__What you should do__. Output all of the records exactly as written.

Given data section start

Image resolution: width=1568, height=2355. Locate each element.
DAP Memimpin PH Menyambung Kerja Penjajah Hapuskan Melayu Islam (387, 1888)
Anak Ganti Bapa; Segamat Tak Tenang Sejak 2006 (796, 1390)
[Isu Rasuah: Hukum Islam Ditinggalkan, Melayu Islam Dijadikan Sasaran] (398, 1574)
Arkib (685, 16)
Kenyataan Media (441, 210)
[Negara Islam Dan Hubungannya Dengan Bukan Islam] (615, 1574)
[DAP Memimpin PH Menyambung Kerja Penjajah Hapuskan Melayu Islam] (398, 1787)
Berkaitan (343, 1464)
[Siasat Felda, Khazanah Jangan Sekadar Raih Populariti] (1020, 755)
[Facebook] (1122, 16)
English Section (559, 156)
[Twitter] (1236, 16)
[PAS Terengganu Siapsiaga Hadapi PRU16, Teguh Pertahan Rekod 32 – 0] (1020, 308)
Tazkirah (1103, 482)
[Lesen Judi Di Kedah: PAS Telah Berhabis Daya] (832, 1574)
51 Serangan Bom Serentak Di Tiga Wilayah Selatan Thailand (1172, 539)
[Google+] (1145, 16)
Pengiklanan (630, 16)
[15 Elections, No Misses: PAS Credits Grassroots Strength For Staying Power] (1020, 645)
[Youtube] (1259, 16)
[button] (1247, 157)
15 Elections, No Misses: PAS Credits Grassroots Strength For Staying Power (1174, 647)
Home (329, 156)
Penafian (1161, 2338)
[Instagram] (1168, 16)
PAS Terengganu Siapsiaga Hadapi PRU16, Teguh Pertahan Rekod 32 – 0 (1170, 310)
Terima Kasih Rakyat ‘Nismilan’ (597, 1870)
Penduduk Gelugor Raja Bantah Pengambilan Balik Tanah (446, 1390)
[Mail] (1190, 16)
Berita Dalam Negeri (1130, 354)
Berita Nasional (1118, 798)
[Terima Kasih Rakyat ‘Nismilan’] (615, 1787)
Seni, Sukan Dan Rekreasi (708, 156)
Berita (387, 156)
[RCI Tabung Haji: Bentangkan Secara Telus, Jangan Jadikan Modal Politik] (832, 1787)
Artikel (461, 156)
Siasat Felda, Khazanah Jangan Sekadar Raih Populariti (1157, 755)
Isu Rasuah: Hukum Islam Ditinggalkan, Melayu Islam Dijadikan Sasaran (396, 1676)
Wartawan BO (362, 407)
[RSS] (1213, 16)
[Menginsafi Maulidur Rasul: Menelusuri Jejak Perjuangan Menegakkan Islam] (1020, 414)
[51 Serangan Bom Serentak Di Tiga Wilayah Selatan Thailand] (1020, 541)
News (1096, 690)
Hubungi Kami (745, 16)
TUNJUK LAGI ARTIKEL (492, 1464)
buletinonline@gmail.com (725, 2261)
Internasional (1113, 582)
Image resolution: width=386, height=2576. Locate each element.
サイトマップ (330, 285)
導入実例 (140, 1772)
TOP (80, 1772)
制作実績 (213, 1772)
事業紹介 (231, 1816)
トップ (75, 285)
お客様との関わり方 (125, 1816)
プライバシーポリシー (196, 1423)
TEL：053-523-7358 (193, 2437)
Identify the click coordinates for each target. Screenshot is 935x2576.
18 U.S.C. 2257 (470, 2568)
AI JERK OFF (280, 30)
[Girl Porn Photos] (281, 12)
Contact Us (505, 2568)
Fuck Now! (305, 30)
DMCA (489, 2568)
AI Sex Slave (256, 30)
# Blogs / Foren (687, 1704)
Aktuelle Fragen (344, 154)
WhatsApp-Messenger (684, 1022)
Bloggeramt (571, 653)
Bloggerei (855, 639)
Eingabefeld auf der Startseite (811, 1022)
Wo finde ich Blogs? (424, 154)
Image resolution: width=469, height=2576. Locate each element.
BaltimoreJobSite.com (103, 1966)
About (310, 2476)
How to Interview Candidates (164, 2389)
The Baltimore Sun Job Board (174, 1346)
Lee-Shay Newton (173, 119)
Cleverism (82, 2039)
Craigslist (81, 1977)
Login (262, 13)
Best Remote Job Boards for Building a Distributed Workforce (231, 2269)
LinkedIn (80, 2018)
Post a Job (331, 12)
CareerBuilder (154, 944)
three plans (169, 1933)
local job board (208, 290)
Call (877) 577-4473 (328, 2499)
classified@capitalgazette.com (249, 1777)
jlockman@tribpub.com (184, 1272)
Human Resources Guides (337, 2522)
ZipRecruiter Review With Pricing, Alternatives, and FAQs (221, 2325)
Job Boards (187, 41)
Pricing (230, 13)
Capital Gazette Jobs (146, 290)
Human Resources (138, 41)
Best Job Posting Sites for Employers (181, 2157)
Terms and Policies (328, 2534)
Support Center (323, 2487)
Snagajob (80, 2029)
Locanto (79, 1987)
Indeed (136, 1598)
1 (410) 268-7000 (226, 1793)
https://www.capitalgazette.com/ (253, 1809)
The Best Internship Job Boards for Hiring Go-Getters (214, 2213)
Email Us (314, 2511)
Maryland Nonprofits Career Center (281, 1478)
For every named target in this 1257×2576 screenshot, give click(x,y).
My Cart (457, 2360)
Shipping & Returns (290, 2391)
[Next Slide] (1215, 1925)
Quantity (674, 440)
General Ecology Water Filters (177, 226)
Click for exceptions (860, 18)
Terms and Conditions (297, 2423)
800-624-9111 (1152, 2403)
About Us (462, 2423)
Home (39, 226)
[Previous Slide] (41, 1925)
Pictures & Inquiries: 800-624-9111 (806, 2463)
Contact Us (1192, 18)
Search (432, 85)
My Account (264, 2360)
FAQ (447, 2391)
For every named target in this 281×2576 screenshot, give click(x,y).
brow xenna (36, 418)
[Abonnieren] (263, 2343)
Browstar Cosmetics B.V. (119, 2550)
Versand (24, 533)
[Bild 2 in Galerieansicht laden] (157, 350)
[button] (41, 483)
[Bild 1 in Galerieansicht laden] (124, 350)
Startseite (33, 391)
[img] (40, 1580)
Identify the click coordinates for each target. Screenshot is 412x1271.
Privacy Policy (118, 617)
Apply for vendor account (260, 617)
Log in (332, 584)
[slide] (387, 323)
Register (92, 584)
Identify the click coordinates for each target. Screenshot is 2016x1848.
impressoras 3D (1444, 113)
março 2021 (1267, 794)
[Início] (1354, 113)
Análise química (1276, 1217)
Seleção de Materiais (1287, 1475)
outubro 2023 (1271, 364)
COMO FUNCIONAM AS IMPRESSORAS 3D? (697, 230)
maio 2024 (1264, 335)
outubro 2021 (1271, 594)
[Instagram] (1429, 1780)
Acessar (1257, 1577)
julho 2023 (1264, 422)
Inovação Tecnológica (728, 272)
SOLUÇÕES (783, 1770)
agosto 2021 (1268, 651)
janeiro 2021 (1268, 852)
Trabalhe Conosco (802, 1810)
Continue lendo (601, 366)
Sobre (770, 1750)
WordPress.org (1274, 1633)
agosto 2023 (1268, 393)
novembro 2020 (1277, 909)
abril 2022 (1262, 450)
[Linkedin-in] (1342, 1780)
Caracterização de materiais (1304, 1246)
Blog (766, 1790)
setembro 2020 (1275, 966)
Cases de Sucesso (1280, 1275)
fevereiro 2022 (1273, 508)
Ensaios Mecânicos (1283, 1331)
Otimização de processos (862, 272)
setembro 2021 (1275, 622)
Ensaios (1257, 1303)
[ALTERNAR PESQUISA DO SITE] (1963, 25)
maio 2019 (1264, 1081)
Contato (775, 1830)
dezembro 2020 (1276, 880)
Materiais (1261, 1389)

Given data section end

__Result of the task__.
Image resolution: width=1568, height=2355. Locate each element.
DAP Memimpin PH Menyambung Kerja Penjajah Hapuskan Melayu Islam (387, 1888)
Anak Ganti Bapa; Segamat Tak Tenang Sejak 2006 (796, 1390)
[Isu Rasuah: Hukum Islam Ditinggalkan, Melayu Islam Dijadikan Sasaran] (398, 1574)
Arkib (685, 16)
Kenyataan Media (441, 210)
[Negara Islam Dan Hubungannya Dengan Bukan Islam] (615, 1574)
[DAP Memimpin PH Menyambung Kerja Penjajah Hapuskan Melayu Islam] (398, 1787)
Berkaitan (343, 1464)
[Siasat Felda, Khazanah Jangan Sekadar Raih Populariti] (1020, 755)
[Facebook] (1122, 16)
English Section (559, 156)
[Twitter] (1236, 16)
[PAS Terengganu Siapsiaga Hadapi PRU16, Teguh Pertahan Rekod 32 – 0] (1020, 308)
Tazkirah (1103, 482)
[Lesen Judi Di Kedah: PAS Telah Berhabis Daya] (832, 1574)
51 Serangan Bom Serentak Di Tiga Wilayah Selatan Thailand (1172, 539)
[Google+] (1145, 16)
Pengiklanan (630, 16)
[15 Elections, No Misses: PAS Credits Grassroots Strength For Staying Power] (1020, 645)
[Youtube] (1259, 16)
[button] (1247, 157)
15 Elections, No Misses: PAS Credits Grassroots Strength For Staying Power (1174, 647)
Home (329, 156)
Penafian (1161, 2338)
[Instagram] (1168, 16)
PAS Terengganu Siapsiaga Hadapi PRU16, Teguh Pertahan Rekod 32 – 0 (1170, 310)
Terima Kasih Rakyat ‘Nismilan’ (597, 1870)
Penduduk Gelugor Raja Bantah Pengambilan Balik Tanah (446, 1390)
[Mail] (1190, 16)
Berita Dalam Negeri (1130, 354)
Berita Nasional (1118, 798)
[Terima Kasih Rakyat ‘Nismilan’] (615, 1787)
Seni, Sukan Dan Rekreasi (708, 156)
Berita (387, 156)
[RCI Tabung Haji: Bentangkan Secara Telus, Jangan Jadikan Modal Politik] (832, 1787)
Artikel (461, 156)
Siasat Felda, Khazanah Jangan Sekadar Raih Populariti (1157, 755)
Isu Rasuah: Hukum Islam Ditinggalkan, Melayu Islam Dijadikan Sasaran (396, 1676)
Wartawan BO (362, 407)
[RSS] (1213, 16)
[Menginsafi Maulidur Rasul: Menelusuri Jejak Perjuangan Menegakkan Islam] (1020, 414)
[51 Serangan Bom Serentak Di Tiga Wilayah Selatan Thailand] (1020, 541)
News (1096, 690)
Hubungi Kami (745, 16)
TUNJUK LAGI ARTIKEL (492, 1464)
buletinonline@gmail.com (725, 2261)
Internasional (1113, 582)
Image resolution: width=386, height=2576. Locate each element.
サイトマップ (330, 285)
導入実例 (140, 1772)
TOP (80, 1772)
制作実績 (213, 1772)
事業紹介 (231, 1816)
トップ (75, 285)
お客様との関わり方 (125, 1816)
プライバシーポリシー (196, 1423)
TEL：053-523-7358 (193, 2437)
Identify the click coordinates for each target. Screenshot is 935x2576.
18 U.S.C. 2257 (470, 2568)
AI JERK OFF (280, 30)
[Girl Porn Photos] (281, 12)
Contact Us (505, 2568)
Fuck Now! (305, 30)
DMCA (489, 2568)
AI Sex Slave (256, 30)
# Blogs / Foren (687, 1704)
Aktuelle Fragen (344, 154)
WhatsApp-Messenger (684, 1022)
Bloggeramt (571, 653)
Bloggerei (855, 639)
Eingabefeld auf der Startseite (811, 1022)
Wo finde ich Blogs? (424, 154)
Image resolution: width=469, height=2576. Locate each element.
BaltimoreJobSite.com (103, 1966)
About (310, 2476)
How to Interview Candidates (164, 2389)
The Baltimore Sun Job Board (174, 1346)
Lee-Shay Newton (173, 119)
Cleverism (82, 2039)
Craigslist (81, 1977)
Login (262, 13)
Best Remote Job Boards for Building a Distributed Workforce (231, 2269)
LinkedIn (80, 2018)
Post a Job (331, 12)
CareerBuilder (154, 944)
three plans (169, 1933)
local job board (208, 290)
Call (877) 577-4473 (328, 2499)
classified@capitalgazette.com (249, 1777)
jlockman@tribpub.com (184, 1272)
Human Resources Guides (337, 2522)
ZipRecruiter Review With Pricing, Alternatives, and FAQs (221, 2325)
Job Boards (187, 41)
Pricing (230, 13)
Capital Gazette Jobs (146, 290)
Human Resources (138, 41)
Best Job Posting Sites for Employers (181, 2157)
Terms and Policies (328, 2534)
Support Center (323, 2487)
Snagajob (80, 2029)
Locanto (79, 1987)
Indeed (136, 1598)
1 (410) 268-7000 (226, 1793)
https://www.capitalgazette.com/ (253, 1809)
The Best Internship Job Boards for Hiring Go-Getters (214, 2213)
Email Us (314, 2511)
Maryland Nonprofits Career Center (281, 1478)
For every named target in this 1257×2576 screenshot, give click(x,y).
My Cart (457, 2360)
Shipping & Returns (290, 2391)
[Next Slide] (1215, 1925)
Quantity (674, 440)
General Ecology Water Filters (177, 226)
Click for exceptions (860, 18)
Terms and Conditions (297, 2423)
800-624-9111 (1152, 2403)
About Us (462, 2423)
Home (39, 226)
[Previous Slide] (41, 1925)
Pictures & Inquiries: 800-624-9111 (806, 2463)
Contact Us (1192, 18)
Search (432, 85)
My Account (264, 2360)
FAQ (447, 2391)
For every named target in this 281×2576 screenshot, give click(x,y).
brow xenna (36, 418)
[Abonnieren] (263, 2343)
Browstar Cosmetics B.V. (119, 2550)
Versand (24, 533)
[Bild 2 in Galerieansicht laden] (157, 350)
[button] (41, 483)
[Bild 1 in Galerieansicht laden] (124, 350)
Startseite (33, 391)
[img] (40, 1580)
Identify the click coordinates for each target. Screenshot is 412x1271.
Privacy Policy (118, 617)
Apply for vendor account (260, 617)
Log in (332, 584)
[slide] (387, 323)
Register (92, 584)
Identify the click coordinates for each target. Screenshot is 2016x1848.
impressoras 3D (1444, 113)
março 2021 (1267, 794)
[Início] (1354, 113)
Análise química (1276, 1217)
Seleção de Materiais (1287, 1475)
outubro 2023 (1271, 364)
COMO FUNCIONAM AS IMPRESSORAS 3D? (697, 230)
maio 2024 (1264, 335)
outubro 2021 (1271, 594)
[Instagram] (1429, 1780)
Acessar (1257, 1577)
julho 2023 (1264, 422)
Inovação Tecnológica (728, 272)
SOLUÇÕES (783, 1770)
agosto 2021 (1268, 651)
janeiro 2021 (1268, 852)
Trabalhe Conosco (802, 1810)
Continue lendo (601, 366)
Sobre (770, 1750)
WordPress.org (1274, 1633)
agosto 2023 (1268, 393)
novembro 2020 (1277, 909)
abril 2022 (1262, 450)
[Linkedin-in] (1342, 1780)
Caracterização de materiais (1304, 1246)
Blog (766, 1790)
setembro 2020 (1275, 966)
Cases de Sucesso (1280, 1275)
fevereiro 2022 (1273, 508)
Ensaios Mecânicos (1283, 1331)
Otimização de processos (862, 272)
setembro 2021 (1275, 622)
Ensaios (1257, 1303)
[ALTERNAR PESQUISA DO SITE] (1963, 25)
maio 2019 (1264, 1081)
Contato (775, 1830)
dezembro 2020 (1276, 880)
Materiais (1261, 1389)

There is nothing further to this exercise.